### What you should do
What you return must be the complete listing, unchanged.

─── Information given

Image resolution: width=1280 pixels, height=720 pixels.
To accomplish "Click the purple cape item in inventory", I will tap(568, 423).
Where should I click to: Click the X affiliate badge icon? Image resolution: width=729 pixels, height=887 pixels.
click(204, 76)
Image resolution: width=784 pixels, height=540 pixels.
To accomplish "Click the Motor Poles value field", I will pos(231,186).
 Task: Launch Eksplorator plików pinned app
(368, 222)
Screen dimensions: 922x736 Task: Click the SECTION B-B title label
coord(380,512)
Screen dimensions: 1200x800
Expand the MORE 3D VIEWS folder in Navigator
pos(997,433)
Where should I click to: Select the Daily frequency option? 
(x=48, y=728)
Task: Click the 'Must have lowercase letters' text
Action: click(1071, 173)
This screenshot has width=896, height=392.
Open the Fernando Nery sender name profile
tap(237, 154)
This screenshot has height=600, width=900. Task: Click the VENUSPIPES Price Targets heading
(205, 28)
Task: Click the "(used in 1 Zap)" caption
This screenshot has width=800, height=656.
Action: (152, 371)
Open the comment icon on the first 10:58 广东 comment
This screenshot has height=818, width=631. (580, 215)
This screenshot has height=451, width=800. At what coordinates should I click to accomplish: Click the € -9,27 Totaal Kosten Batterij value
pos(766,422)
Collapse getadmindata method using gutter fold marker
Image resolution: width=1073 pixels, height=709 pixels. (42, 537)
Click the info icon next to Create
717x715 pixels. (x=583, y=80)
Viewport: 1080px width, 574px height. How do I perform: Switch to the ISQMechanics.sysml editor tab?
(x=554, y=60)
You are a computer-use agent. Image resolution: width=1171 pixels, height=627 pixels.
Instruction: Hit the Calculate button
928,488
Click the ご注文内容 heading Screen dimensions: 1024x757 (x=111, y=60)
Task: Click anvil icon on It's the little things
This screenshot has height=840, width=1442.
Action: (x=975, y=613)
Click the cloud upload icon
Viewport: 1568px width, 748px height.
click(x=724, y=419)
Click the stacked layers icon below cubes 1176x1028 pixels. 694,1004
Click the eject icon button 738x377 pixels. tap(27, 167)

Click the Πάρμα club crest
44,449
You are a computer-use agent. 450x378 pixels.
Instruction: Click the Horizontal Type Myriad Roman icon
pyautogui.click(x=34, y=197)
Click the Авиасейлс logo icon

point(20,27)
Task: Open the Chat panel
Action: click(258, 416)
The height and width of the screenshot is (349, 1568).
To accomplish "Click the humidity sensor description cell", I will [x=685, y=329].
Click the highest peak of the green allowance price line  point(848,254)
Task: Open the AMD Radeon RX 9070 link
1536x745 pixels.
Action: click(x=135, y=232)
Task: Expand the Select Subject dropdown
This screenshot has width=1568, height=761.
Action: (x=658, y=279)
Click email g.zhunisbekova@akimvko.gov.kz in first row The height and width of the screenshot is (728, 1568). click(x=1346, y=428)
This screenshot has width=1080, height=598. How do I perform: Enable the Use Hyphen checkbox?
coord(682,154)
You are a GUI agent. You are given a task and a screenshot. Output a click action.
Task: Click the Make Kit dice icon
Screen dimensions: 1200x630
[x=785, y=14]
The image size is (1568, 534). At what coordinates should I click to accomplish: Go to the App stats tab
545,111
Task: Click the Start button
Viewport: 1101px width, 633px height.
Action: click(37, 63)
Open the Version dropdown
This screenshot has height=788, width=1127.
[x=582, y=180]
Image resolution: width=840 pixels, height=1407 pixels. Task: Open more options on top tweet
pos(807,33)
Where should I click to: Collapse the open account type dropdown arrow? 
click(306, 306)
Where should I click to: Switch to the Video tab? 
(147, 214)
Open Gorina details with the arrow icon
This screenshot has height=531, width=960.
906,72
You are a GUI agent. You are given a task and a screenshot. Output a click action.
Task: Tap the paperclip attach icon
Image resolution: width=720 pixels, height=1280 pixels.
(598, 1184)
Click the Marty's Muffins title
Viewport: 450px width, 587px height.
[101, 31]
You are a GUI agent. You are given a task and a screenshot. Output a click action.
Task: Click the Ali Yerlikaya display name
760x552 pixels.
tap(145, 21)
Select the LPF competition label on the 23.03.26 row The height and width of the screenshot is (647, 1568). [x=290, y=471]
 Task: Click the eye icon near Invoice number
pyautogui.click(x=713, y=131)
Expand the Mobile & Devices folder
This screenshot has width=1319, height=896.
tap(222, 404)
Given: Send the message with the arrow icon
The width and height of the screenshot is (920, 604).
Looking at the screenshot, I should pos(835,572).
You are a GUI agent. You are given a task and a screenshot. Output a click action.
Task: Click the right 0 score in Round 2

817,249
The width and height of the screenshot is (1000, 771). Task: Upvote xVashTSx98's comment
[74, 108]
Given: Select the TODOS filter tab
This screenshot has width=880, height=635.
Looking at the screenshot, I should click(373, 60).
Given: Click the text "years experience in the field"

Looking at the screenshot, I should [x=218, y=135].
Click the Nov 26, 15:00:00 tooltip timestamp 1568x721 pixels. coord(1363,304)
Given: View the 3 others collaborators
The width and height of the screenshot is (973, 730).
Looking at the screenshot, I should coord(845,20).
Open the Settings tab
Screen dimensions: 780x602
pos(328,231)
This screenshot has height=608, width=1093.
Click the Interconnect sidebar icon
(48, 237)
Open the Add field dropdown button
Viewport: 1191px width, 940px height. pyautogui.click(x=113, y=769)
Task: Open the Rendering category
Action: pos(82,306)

──────

### Task response
Image resolution: width=1280 pixels, height=720 pixels.
To accomplish "Click the purple cape item in inventory", I will tap(568, 423).
Where should I click to: Click the X affiliate badge icon? Image resolution: width=729 pixels, height=887 pixels.
click(204, 76)
Image resolution: width=784 pixels, height=540 pixels.
To accomplish "Click the Motor Poles value field", I will pos(231,186).
 Task: Launch Eksplorator plików pinned app
(368, 222)
Screen dimensions: 922x736 Task: Click the SECTION B-B title label
coord(380,512)
Screen dimensions: 1200x800
Expand the MORE 3D VIEWS folder in Navigator
pos(997,433)
Where should I click to: Select the Daily frequency option? 
(x=48, y=728)
Task: Click the 'Must have lowercase letters' text
Action: click(1071, 173)
This screenshot has width=896, height=392.
Open the Fernando Nery sender name profile
tap(237, 154)
This screenshot has height=600, width=900. Task: Click the VENUSPIPES Price Targets heading
(205, 28)
Task: Click the "(used in 1 Zap)" caption
This screenshot has width=800, height=656.
Action: (152, 371)
Open the comment icon on the first 10:58 广东 comment
This screenshot has height=818, width=631. (580, 215)
This screenshot has height=451, width=800. At what coordinates should I click to accomplish: Click the € -9,27 Totaal Kosten Batterij value
pos(766,422)
Collapse getadmindata method using gutter fold marker
Image resolution: width=1073 pixels, height=709 pixels. (42, 537)
Click the info icon next to Create
717x715 pixels. (x=583, y=80)
Viewport: 1080px width, 574px height. How do I perform: Switch to the ISQMechanics.sysml editor tab?
(x=554, y=60)
You are a computer-use agent. Image resolution: width=1171 pixels, height=627 pixels.
Instruction: Hit the Calculate button
928,488
Click the ご注文内容 heading Screen dimensions: 1024x757 (x=111, y=60)
Task: Click anvil icon on It's the little things
This screenshot has height=840, width=1442.
Action: (x=975, y=613)
Click the cloud upload icon
Viewport: 1568px width, 748px height.
click(x=724, y=419)
Click the stacked layers icon below cubes 1176x1028 pixels. 694,1004
Click the eject icon button 738x377 pixels. tap(27, 167)

Click the Πάρμα club crest
44,449
You are a computer-use agent. 450x378 pixels.
Instruction: Click the Horizontal Type Myriad Roman icon
pyautogui.click(x=34, y=197)
Click the Авиасейлс logo icon

point(20,27)
Task: Open the Chat panel
Action: click(258, 416)
The height and width of the screenshot is (349, 1568).
To accomplish "Click the humidity sensor description cell", I will [x=685, y=329].
Click the highest peak of the green allowance price line  point(848,254)
Task: Open the AMD Radeon RX 9070 link
1536x745 pixels.
Action: click(x=135, y=232)
Task: Expand the Select Subject dropdown
This screenshot has width=1568, height=761.
Action: (x=658, y=279)
Click email g.zhunisbekova@akimvko.gov.kz in first row The height and width of the screenshot is (728, 1568). click(x=1346, y=428)
This screenshot has width=1080, height=598. How do I perform: Enable the Use Hyphen checkbox?
coord(682,154)
You are a GUI agent. You are given a task and a screenshot. Output a click action.
Task: Click the Make Kit dice icon
Screen dimensions: 1200x630
[x=785, y=14]
The image size is (1568, 534). At what coordinates should I click to accomplish: Go to the App stats tab
545,111
Task: Click the Start button
Viewport: 1101px width, 633px height.
Action: click(37, 63)
Open the Version dropdown
This screenshot has height=788, width=1127.
[x=582, y=180]
Image resolution: width=840 pixels, height=1407 pixels. Task: Open more options on top tweet
pos(807,33)
Where should I click to: Collapse the open account type dropdown arrow? 
click(306, 306)
Where should I click to: Switch to the Video tab? 
(147, 214)
Open Gorina details with the arrow icon
This screenshot has height=531, width=960.
906,72
You are a GUI agent. You are given a task and a screenshot. Output a click action.
Task: Tap the paperclip attach icon
Image resolution: width=720 pixels, height=1280 pixels.
(598, 1184)
Click the Marty's Muffins title
Viewport: 450px width, 587px height.
[101, 31]
You are a GUI agent. You are given a task and a screenshot. Output a click action.
Task: Click the Ali Yerlikaya display name
760x552 pixels.
tap(145, 21)
Select the LPF competition label on the 23.03.26 row The height and width of the screenshot is (647, 1568). [x=290, y=471]
 Task: Click the eye icon near Invoice number
pyautogui.click(x=713, y=131)
Expand the Mobile & Devices folder
This screenshot has width=1319, height=896.
tap(222, 404)
Given: Send the message with the arrow icon
The width and height of the screenshot is (920, 604).
Looking at the screenshot, I should pos(835,572).
You are a GUI agent. You are given a task and a screenshot. Output a click action.
Task: Click the right 0 score in Round 2

817,249
The width and height of the screenshot is (1000, 771). Task: Upvote xVashTSx98's comment
[74, 108]
Given: Select the TODOS filter tab
This screenshot has width=880, height=635.
Looking at the screenshot, I should click(373, 60).
Given: Click the text "years experience in the field"

Looking at the screenshot, I should [x=218, y=135].
Click the Nov 26, 15:00:00 tooltip timestamp 1568x721 pixels. coord(1363,304)
Given: View the 3 others collaborators
The width and height of the screenshot is (973, 730).
Looking at the screenshot, I should coord(845,20).
Open the Settings tab
Screen dimensions: 780x602
pos(328,231)
This screenshot has height=608, width=1093.
Click the Interconnect sidebar icon
(48, 237)
Open the Add field dropdown button
Viewport: 1191px width, 940px height. pyautogui.click(x=113, y=769)
Task: Open the Rendering category
Action: pos(82,306)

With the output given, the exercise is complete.